Keep reading to find out that Trump didn’t actually make the deal himself; Jared Kushner did.
It turns out not to be a great gift. For one, we purchased the shipment. Two, the ventilators don’t work, as New York and New Jersey find out after receiving a portion of the shipment.
The move confuses most of the media; Russia has its own shortage of PPE gear, and Trump has claimed for weeks that the U.S. doesn’t have a shortage.
Even more confusing is that Trump, on the same day as the phone call, tells reporters that Russia already sent us PPE gear. (The earliest the supplies could leave Russia is the following day).

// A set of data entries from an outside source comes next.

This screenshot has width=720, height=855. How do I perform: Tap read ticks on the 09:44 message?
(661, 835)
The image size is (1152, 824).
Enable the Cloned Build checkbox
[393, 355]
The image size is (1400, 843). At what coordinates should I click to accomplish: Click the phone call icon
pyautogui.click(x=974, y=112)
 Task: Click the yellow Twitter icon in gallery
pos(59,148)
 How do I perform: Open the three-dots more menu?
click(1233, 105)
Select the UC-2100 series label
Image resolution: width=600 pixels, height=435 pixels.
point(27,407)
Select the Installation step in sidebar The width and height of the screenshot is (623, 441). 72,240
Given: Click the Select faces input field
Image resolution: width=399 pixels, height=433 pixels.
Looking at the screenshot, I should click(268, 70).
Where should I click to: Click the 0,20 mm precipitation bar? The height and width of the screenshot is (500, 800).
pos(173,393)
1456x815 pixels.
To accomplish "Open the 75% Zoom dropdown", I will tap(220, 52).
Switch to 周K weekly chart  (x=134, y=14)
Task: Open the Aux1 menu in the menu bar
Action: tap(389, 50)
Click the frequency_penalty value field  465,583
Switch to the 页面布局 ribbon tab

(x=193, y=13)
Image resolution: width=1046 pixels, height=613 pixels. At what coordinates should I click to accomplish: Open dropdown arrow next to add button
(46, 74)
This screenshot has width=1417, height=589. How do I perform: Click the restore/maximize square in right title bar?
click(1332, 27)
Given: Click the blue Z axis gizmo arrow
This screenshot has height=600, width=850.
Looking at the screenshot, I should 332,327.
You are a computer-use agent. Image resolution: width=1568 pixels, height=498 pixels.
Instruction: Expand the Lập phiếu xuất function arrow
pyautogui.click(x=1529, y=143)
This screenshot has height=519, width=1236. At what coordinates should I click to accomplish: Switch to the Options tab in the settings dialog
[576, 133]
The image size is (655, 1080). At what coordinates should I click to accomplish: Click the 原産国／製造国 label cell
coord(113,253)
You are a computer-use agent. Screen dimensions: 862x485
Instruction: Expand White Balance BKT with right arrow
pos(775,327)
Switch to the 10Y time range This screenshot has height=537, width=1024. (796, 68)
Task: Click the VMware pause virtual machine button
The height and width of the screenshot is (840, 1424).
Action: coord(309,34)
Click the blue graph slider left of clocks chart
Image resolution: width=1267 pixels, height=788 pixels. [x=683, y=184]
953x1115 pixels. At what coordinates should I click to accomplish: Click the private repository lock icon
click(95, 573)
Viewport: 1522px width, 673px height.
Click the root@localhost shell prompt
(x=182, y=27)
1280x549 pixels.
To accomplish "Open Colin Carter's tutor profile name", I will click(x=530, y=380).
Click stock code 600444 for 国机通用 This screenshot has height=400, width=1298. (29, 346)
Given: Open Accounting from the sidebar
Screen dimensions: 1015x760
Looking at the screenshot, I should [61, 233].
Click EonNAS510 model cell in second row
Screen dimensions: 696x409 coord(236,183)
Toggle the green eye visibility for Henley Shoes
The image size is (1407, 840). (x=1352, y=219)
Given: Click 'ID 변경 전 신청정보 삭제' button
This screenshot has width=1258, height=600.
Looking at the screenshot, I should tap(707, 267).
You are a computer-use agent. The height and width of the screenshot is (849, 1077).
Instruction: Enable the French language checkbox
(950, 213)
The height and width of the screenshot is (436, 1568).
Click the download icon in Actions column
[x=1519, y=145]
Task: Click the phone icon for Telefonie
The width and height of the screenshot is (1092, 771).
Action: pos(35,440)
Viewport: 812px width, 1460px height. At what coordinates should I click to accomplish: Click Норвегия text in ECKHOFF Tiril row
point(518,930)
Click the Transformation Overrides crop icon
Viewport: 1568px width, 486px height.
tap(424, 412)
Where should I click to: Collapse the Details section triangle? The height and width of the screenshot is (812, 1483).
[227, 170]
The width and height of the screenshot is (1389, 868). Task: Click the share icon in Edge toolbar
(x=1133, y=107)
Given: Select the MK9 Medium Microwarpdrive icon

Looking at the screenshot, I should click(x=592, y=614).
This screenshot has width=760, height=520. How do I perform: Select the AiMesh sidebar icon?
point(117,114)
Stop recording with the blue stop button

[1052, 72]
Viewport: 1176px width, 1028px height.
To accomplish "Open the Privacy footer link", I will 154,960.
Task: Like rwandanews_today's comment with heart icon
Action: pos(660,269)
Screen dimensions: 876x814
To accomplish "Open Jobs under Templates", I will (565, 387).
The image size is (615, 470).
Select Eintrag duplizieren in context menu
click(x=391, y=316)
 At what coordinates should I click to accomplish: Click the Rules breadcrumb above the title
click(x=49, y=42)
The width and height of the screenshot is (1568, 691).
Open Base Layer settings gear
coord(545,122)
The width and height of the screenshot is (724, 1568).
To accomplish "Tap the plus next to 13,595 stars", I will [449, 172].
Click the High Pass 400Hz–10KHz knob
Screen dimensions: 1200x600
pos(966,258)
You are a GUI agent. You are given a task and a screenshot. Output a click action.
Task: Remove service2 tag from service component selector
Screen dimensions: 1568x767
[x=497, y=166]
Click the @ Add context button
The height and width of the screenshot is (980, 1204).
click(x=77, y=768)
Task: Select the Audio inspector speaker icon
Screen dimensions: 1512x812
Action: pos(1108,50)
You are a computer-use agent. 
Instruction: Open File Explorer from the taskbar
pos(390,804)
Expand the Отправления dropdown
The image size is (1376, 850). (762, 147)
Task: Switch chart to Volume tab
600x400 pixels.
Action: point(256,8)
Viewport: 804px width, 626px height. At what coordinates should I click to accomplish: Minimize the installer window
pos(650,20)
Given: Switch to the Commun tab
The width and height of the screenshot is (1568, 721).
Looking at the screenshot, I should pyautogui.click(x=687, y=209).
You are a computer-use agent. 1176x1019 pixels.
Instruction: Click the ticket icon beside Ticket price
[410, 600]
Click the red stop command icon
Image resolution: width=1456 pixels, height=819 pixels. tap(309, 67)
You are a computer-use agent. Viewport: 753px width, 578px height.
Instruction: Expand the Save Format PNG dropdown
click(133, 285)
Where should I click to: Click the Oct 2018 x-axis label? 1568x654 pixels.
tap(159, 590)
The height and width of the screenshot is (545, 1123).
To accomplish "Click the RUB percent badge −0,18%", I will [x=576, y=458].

For Trump, the staging of the purchase as a gift from Russia helps him paint his criminal ally as a friend of the United States. For Putin, it sends a message to his country and other areas of Eurasia that the United States is up for sell.
Half of the shipment is paid for by the Russian Direct Investment Fund (RDIF), which is under U.S. sanctions and is not allowed to do business with us. The RDIF is operated by Kirill Dmitriev, who is named in both the Mueller report and the 2020 Senate Intelligence report as a possible figure in 2016 election interference.
The company that produced the ventilators is a subsidiary of Rostec group, a Russian state-owned organization that is also under U.S. sanctions.
Behind the illusion of Trump doing actual work is Jared Kushner. Kushner has a personal relationship with Dmitriev, a close confidant of Vladimir Putin. While the State Department managed the details of the shipment, Kushner was responsible for arranging the shipment in the first place. He leaned on Dmitriev to speed up the process.
At the same time that the Trump Administration is touting this “gift” from Russia, we force U.S. cities to enter a bidding war for N95 masks.